Re: Corpora: Corpora and XML

Ted E. Dunning (ted@hncais.com)
Wed, 29 Sep 1999 16:04:10 -0700 (PDT)

I beg to differ.

I believe that this is a valid SGML document (given an appropriate DTD
with I don't provide, but can be surmised). I have provided
end-markers in order to be very explicit about the non-nested nature
of concurrent markup.

<book>
<frontspiece>Who and when</frontspiece>
<page n=1>
<p>
This is the first paragraph on the first page.
</p>
<p>
The second paragraph extends
</page>
<page n=2>
onto the second page.
</p>
<p>
The third paragraph is entirely on the second page.
</p>
</page>
<endmatter>Index and stuff goes here</endmatter>
</book>

Here we have concurrent markup which has two concurrent, well-nested
structures (shown here in XML form):

<book><frontspiece/><page/><page/><endmatter/></book>

and

<book><p/><p/><p/></book>

Now, my SGML is a bit rusty (it started out that way, I should hasten
to add), but I am pretty sure that this structure can be represented
in SGML and cannot be directly converted to XML. What you *can* do is
cheat by using empty elements to mark page boundaries. By doing this,
you lose the syntactic guarantees about where pages must start and
end.

<book>
<frontspiece>Who and when</frontspiece>
<pagestart n=1/>
<p>
This is the first paragraph on the first page.
</p>
<p>
The second paragraph extends
<pageend n=1/>
<pagestart n=2/>
onto the second page.
</p>
<p>
The third paragraph is entirely on the second page.
</p>
<pageend n=2/>
<endmatter>Index and stuff goes here</endmatter>
</book>

Expressed as a regular grammar, this document structure would look
like this:

book ::= frontspiece? ( pagestart | pageend | p )* endmatter
frontspiece ::= PCDATA
pagestart ::= EMPTY
pageend ::= EMPTY
p ::= PCDATA

This sort of structure can also be encoded as a byzantine set of links
between multiple documents, but the less said about that option, the
better. You still lose many of the syntactic guarantees of SGML.

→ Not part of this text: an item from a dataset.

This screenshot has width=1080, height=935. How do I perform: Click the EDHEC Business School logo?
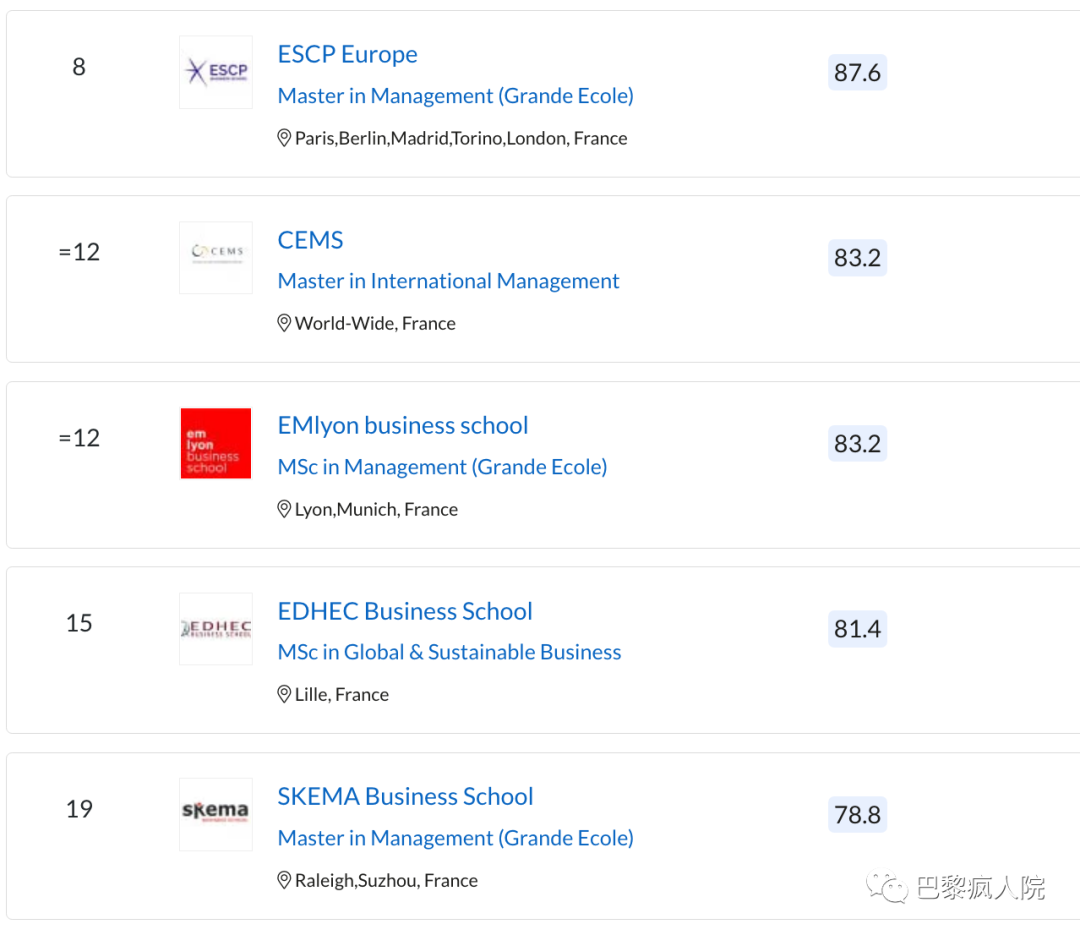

>>>>> "lb" == Burnard Towers <lou.burnard@computing-services.oxford.ac.uk> writes:

lb> ANY valid SGML document is ipso facto a well-formed XML
lb> document (as Ted Dunning almost pointed out), or can readily
lb> be turned into one using a variety of free software (sx from
lb> James Clark for example) or the simple rules of thumb I
lb> outlined.